→ What this task involves
Of all the lines below, output only those starting at the one with "Instruction: Click the padlock" and ending at the one with "Task: Click the upload", both ends included, exactly as written.

=== Source records ===

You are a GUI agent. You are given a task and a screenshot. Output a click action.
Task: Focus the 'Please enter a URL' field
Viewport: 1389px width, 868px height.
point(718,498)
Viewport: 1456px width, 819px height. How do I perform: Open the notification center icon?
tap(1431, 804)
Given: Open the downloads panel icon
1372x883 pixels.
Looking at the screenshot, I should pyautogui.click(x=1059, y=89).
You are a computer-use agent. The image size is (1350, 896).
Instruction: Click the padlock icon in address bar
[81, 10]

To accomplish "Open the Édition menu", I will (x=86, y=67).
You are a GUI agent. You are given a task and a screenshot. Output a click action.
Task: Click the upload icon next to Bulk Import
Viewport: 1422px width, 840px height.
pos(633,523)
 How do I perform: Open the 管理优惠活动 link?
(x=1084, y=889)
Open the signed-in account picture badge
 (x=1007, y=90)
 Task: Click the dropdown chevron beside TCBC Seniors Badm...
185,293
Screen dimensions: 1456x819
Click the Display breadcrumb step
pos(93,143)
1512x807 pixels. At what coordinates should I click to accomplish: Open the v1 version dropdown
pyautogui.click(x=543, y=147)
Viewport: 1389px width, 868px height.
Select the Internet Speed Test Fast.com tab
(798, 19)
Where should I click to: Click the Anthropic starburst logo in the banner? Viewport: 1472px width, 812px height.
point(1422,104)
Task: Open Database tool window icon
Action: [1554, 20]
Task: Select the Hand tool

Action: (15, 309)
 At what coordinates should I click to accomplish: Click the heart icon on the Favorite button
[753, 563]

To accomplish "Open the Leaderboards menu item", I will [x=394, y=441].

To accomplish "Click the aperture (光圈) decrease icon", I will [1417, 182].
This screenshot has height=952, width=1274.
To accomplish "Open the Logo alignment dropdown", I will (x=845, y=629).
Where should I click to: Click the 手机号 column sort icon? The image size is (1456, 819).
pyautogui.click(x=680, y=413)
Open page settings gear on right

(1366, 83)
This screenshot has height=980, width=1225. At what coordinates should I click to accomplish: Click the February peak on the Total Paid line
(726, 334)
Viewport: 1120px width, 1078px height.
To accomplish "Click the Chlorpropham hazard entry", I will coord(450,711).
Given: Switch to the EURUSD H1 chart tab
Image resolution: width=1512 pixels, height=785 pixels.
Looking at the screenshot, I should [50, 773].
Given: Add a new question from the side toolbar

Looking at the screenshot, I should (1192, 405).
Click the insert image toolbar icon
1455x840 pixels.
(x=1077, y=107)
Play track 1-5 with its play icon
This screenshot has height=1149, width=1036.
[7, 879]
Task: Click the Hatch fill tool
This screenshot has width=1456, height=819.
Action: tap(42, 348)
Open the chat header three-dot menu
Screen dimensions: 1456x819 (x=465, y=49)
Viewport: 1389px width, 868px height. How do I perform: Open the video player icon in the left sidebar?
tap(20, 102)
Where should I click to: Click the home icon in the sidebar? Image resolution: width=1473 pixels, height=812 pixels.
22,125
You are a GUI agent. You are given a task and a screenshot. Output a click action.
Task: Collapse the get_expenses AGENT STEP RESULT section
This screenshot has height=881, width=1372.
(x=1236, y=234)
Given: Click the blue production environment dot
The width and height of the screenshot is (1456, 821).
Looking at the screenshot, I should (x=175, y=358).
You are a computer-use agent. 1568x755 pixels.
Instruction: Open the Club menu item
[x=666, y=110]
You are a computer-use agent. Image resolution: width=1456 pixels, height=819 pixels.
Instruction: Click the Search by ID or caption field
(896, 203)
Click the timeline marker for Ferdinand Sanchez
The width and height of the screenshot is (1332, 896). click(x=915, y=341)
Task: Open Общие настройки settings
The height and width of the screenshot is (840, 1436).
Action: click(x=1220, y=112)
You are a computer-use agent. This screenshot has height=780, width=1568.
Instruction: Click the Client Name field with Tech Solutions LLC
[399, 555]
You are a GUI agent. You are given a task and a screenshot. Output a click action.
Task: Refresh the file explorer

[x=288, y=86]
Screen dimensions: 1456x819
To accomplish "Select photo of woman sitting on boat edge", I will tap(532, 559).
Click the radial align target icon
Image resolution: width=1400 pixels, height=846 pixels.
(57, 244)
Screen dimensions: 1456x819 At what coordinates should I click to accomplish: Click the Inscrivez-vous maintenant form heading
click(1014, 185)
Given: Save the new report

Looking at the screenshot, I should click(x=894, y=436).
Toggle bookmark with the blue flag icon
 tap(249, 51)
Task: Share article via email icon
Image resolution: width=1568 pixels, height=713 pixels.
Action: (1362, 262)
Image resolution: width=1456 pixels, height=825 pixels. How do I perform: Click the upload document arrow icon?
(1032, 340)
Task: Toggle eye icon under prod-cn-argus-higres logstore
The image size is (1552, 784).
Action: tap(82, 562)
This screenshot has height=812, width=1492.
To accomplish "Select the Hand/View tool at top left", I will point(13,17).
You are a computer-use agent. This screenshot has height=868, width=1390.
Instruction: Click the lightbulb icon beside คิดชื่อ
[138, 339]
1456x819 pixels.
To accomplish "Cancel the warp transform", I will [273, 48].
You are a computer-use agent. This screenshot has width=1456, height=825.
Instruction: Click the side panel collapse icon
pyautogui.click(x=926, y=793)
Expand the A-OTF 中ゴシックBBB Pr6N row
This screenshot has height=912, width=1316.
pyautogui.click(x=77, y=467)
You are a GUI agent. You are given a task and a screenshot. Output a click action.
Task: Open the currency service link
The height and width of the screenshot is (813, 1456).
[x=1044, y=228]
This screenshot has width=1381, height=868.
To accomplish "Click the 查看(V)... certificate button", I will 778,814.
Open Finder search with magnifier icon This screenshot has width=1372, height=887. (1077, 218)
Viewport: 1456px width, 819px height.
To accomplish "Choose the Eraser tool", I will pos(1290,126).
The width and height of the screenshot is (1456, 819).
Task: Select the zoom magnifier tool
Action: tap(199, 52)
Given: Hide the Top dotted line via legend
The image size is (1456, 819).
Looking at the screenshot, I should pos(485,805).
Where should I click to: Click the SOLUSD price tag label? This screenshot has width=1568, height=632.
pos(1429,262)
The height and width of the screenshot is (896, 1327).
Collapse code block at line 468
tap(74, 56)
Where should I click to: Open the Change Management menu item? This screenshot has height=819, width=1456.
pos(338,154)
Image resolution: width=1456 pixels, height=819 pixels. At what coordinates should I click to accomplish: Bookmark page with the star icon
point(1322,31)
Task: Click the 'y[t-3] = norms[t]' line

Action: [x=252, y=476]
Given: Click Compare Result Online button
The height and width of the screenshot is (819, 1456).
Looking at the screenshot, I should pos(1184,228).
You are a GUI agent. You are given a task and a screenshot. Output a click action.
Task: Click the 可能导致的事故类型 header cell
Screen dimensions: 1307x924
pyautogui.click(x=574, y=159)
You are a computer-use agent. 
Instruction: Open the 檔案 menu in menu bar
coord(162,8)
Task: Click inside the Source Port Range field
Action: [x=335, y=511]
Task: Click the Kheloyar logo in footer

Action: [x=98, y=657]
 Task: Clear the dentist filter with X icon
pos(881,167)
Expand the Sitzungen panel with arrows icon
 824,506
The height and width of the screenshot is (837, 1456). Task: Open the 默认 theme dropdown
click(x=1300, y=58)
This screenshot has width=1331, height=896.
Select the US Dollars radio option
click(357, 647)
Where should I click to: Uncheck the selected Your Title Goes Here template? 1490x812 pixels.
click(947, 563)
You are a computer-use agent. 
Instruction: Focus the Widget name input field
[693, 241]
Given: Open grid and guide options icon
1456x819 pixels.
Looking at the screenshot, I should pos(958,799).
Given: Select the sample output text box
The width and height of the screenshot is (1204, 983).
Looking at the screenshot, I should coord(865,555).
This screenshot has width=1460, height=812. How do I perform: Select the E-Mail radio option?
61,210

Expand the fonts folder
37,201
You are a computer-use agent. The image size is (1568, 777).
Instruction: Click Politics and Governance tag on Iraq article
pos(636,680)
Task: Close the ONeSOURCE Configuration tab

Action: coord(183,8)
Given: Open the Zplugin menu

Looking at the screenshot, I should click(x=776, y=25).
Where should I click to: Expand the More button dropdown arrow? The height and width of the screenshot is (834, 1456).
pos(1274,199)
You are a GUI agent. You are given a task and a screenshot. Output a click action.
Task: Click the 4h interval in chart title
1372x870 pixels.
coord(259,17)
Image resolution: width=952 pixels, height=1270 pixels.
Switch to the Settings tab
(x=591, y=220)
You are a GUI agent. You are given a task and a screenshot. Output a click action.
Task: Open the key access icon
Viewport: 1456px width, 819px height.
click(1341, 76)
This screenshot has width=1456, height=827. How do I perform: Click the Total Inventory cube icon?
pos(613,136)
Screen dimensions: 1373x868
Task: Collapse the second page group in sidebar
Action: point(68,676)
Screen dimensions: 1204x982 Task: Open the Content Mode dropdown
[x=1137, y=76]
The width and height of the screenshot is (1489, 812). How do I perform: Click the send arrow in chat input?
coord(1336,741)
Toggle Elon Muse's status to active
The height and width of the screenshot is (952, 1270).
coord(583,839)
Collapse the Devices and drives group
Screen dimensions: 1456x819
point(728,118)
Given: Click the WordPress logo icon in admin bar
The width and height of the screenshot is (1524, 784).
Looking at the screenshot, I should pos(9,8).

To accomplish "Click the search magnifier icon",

===

→ Written response
Instruction: Click the padlock icon in address bar
[81, 10]

To accomplish "Open the Édition menu", I will (x=86, y=67).
You are a GUI agent. You are given a task and a screenshot. Output a click action.
Task: Click the upload icon next to Bulk Import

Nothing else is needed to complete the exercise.